BAB 1

1K 283 58
                                    

"Jaga Papa ya, Mei."

Pagi Sabtu itu Ai berangkat ke Bali. Semua persiapan tempat tinggalnya sudah beres dan dia hanya perlu menuju rumah kos barunya nanti. Dua hari lalu dia sudah dihubungi staff kos dan mengatakan kamarnya sudah siap pakai. Tambahan lagi sehari sebelum dia berangkat, pihak perusahaan telah memberi tahu detil yang harus dia persiapkan selama masa training dan tentu saja berikut tanggal masuknya. Bukankah ini waktu yang sangat tepat. Ai menghirup udara dalam-dalam dan merasa hidupnya berubah drastis.

"Aku akan menjaga Papa. Baik-baik aja kamu di sana." Mei menepuk lengan Ai.

Ai menatap Papa yang berdiri tegak. Wajah keriputnya selalu tersenyum meski ada binar sedih di sepasang matanya. Ai beralih memeluk perut Papa seperti kebiasaan kecilnya dulu.

"Aku akan menelpon Papa setiap hari. Bahkan aku akan video call." Ai mendongak dan tersenyum lebar. "Dan aku akan mengirimkan sesuatu untuk Papa di gaji pertamaku."

Papa tertawa dan mengusap kepala Ai. "Enggak perlu. Cukup kamu hidup dengan baik dan kerja semangat, Papa udah seneng."

Air mata Ai merebak. Selama 25 tahun hidupnya, dia belum pernah sekalipun berjauhan dengan keluarganya. Bahkan putus dari mantannya saja enggak sesedih ini tuh. Lah iya sih, mantan itu apa? Sejenis kotoran yang harus segera disingkirkan.

Nomor penerbangan diumumkan. Ai terpaksa melepaskan pelukannya pada Papa dan Mei.

"Mei... Kalau kamu nikah, jangan coba-coba pindah ke rumah Juan. Awas kamu."

Mei tertawa dan melambai. "Kalau sampai video call ya."

Uuh Ai merasa sendirian sekarang. Duduk di bangku pesawat dan menatap langit biru di jendela. Jantungnya berdebar-debar menanti hari baru yang akan hadapinya. Ia mencoba mendengar musik namun enggak bisa melupakan rasa berdebarnya dan akhirnya dia membuka profil perusahaan yang akan menjadi tempat kerjanya kini.

Dengan menggunakan mode pesawat, Ai membuka pdf yang dikirimkan oleh manager administrasi melalui grup pegawai baru untuk dipelajari.

Pesan yang diingat Ai dari Pak Liong adalah seluruh pegawai baru harus mengingat urutan struktur perusahaan terutama bos besar mereka.

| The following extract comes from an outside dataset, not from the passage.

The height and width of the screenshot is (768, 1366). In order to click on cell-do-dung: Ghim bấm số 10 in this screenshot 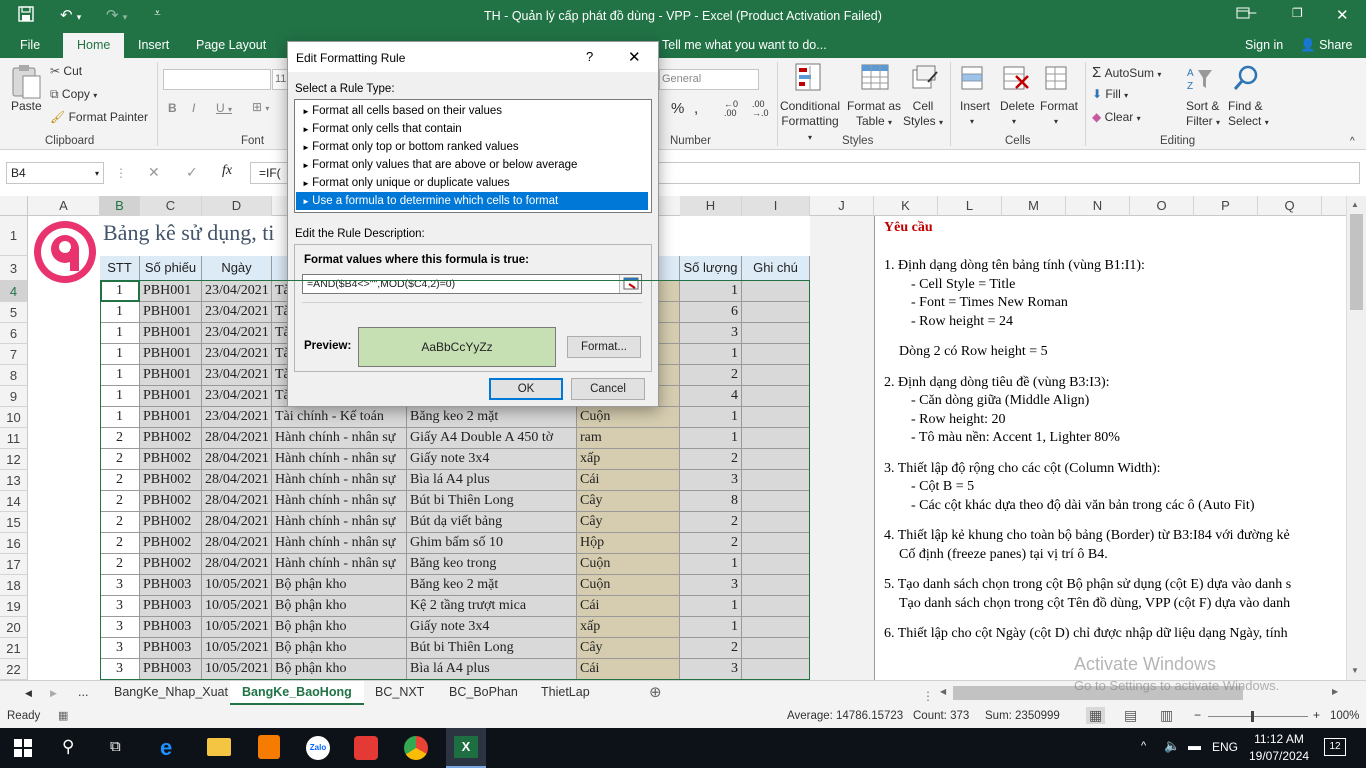, I will do `click(492, 544)`.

"Ingat ya mbak/mas. Bos besar kita tidak suka dengan sikap malas-malasan. Tiap bertemu bos besar harus menunduk dan menepi. Tidak boleh menatap mata. Tidak boleh berjalan mendahului. Lift yang dipakai bos besar tidak boleh pegawai pakai. Ada lift tersendiri nanti kalian akan tahu. Dan satu lagi. Satuu lagi. Jika bos besar mau masuk ke lift yang ada pegawainya, kalian semua HARUS keluar dari lift. Tapi tenang saja mbak dan mas, meski bos besar terlihat dingin dan menyeramkan. Bos besar enggak pelit gaji kok. Tiap 6 bulan sekali akan ada bonus bagi divisi yang menunjukkan kinerja meningkat, jadi semangat semuanya."

Ai tentu saja ingat pidato luar biasa yang diucapkan Pak Liong saat mereka semuanya vcon melalui gmeet. Jari Ai mengusap layar ponselnya dan mulai membaca visi misi perusahaan,  cara kerja baik dalam segala divisi perusahaan, aset dan laba.

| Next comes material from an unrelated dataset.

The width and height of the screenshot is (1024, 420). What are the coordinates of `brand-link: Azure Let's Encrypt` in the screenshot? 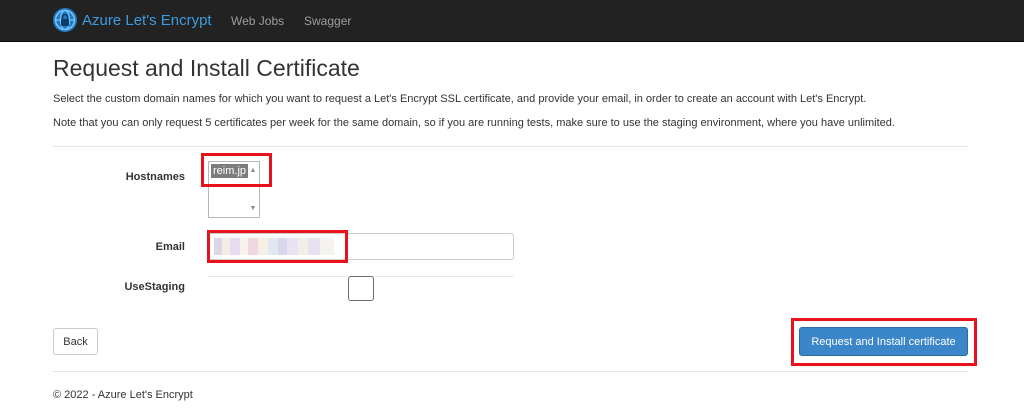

Ai membaca tugas tiap divisi dan bacaannya berakhir pada struktur perusahaan yang kotak tertinggi berisikan Direktur yang dilengkapi nama.

Ai melebarkan layar dan membaca baik-baik nama bos besar yang diucapkan Pak Liong dengan nada keramat.

"Gui Adelio Ong."  hanya nama no picture available.

Laki-laki berdarah Tionghoa dengan marga Ong. Rasanya marga itu enggak asing di benak Ai. Ong. Ong. Apa kaitannya dengan perusahaan raksasa Ong yang di Beijing? Ai suka membaca apa saja saat dia menganggur hingga artikel bisnispun dilahapnya.